• _Source material_:
- Opening Delimiter -

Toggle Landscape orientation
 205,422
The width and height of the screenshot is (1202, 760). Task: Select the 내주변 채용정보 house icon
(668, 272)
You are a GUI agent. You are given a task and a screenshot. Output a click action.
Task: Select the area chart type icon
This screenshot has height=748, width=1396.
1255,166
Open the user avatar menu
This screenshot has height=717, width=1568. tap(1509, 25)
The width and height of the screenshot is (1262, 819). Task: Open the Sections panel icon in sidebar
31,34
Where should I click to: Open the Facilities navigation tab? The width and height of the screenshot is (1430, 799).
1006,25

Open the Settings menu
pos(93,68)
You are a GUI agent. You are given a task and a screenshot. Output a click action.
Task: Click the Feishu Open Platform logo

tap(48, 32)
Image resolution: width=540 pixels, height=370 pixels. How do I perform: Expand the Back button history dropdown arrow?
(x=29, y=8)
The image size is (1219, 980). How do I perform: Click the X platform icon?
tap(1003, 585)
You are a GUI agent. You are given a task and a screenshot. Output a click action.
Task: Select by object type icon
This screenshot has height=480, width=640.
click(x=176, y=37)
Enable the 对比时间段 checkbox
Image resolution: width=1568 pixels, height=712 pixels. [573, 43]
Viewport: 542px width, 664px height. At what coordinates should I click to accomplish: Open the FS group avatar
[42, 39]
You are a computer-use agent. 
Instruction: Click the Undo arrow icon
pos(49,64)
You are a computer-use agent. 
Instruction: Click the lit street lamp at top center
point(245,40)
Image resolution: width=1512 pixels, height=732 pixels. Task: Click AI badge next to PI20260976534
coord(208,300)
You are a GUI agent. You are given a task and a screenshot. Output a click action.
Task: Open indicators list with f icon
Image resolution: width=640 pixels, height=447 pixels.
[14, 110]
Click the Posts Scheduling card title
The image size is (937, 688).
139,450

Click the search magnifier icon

- Closing Delimiter -

• _What is being asked_: Only lines holding the word "type" are wanted, so copy each of them from the records above.

• _Answer section_:
Task: Select the area chart type icon
Task: Select by object type icon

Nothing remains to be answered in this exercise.